I guess the whole thing just smacks of ageism, and values above all else bonding with others that are of the same mind and heart as you. I can't think of one friend that is exactly like me.
Nor would I want them to be.
How the hell could I learn from someone that is on the same path - at the same time- travelling at the same speed- in the same vehicle- that I am?
All I'd be left with is someone to grump and complain with.
And I certainly don't need anyone else for that.

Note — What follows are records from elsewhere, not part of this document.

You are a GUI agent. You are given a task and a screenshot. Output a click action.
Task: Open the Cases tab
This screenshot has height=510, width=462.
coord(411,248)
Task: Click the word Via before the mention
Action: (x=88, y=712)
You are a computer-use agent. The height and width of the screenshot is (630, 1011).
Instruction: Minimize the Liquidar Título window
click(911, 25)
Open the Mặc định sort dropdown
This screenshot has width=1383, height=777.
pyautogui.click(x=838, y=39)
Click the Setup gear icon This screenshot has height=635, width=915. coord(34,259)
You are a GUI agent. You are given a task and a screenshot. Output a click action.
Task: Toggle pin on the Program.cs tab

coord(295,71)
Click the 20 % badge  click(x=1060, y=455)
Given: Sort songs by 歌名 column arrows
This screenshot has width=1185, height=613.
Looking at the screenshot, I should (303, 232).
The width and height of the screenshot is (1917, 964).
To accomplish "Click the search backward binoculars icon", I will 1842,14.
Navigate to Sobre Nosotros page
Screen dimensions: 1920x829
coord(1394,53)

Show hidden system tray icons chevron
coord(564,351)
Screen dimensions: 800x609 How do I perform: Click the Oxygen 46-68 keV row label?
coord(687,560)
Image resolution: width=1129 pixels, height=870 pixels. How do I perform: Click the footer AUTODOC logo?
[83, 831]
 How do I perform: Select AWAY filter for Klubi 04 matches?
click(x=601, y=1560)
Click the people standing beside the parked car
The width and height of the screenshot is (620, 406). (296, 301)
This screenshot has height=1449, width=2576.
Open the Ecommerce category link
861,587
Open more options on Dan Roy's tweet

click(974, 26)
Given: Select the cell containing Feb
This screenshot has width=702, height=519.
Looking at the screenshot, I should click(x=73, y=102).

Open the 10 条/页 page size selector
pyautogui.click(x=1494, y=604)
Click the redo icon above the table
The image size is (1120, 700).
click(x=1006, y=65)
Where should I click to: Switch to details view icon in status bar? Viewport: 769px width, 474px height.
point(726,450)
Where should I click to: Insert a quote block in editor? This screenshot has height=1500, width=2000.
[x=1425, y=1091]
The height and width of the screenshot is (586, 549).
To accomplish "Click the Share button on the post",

I'm not uncomfortable being a parent to my children. That is to say, I'm happy to be of help to them. An aid. A facilitator. A lap. Or a ladder. A cushion. A reminder, a sounding board, a hero, villain, confessor, target, doctor, taxi-driver, coach, minister, follower or guide. Whatever they need of me.
But I'll not belittle my child, even for the sake of establishing my authority, and forsake the pleasure of having them call me truly their Friend.
I don't even have the right to do so.


Melissia said...

I read a quote at Waldo's last week that said something like "A true friendship is one where two people have the same mind but still act as two" and I totally thought no I see it differntly- "A true friendship is where two people think as two but can still act as one" Meaning we are not uniform but unified- and I thought of you and how we don't have the same perspective and how great that is. Just thinking in type about your great post- Love Melissia

Stephanie said...

This was a beautiful thought, honey. What a lovely way of putting it.
And "not uniform but unified" makes allowances for differences, but binds them (the friends) together with a shimmery ribbon, and packages them as having the same the same intent and purpose.
How beautiful.
Not only for our own friendship, but in our acceptance of our children (in thier nievete, joyfulness, excitement, exuberance) as well.
Thanks so much for this poignant reminder.